Key words: multidimensional item response theory, bifactor graded response model, computerized adaptive testing, item selection, measurement precision

摘要: 双因子模型假设测验考察一个一般因子和多个组因子,符合很多教育和心理测验的因素结构。“维度缩减”方法将参数估计中多维积分计算化简为多个迭代二维积分,是双因子模型的重要特征。
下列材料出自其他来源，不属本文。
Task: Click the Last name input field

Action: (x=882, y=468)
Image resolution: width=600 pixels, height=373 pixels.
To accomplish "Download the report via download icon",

本文针对考察多级评分项目的计算机化自适应测验,首先推导双因子等级反应模型下Fisher信息量的计算,然后推导“维度缩减”方法在项目选择方法中的应用,最后在低、中、高双因子模式题库中比较D-优化方法、后验加权Fisher信息D优化方法(PDO)、后验加权Kullback-Leibler方法(PKL)、连续熵(CEM)和互信息(MI)方法在能力估计的相关、均方根误差、绝对值偏差和欧氏距离的表现。模拟研究表明:(1)双因子模式越强,即一般因子和组因子在项目上的区分度的差异越小,一般因子估计精度降低,组因子估计精度增加,整体能力的估计精度提高;(2)相同实验条件下,连续熵方法的测量精度最高,PKL方法的能力估计精度最低,其它方法的测量精度没有显著差异。

关键词: 多维项目反应理论, 双因子等级反应模型, 计算机化自适应测验, 选题方法, 测量精度。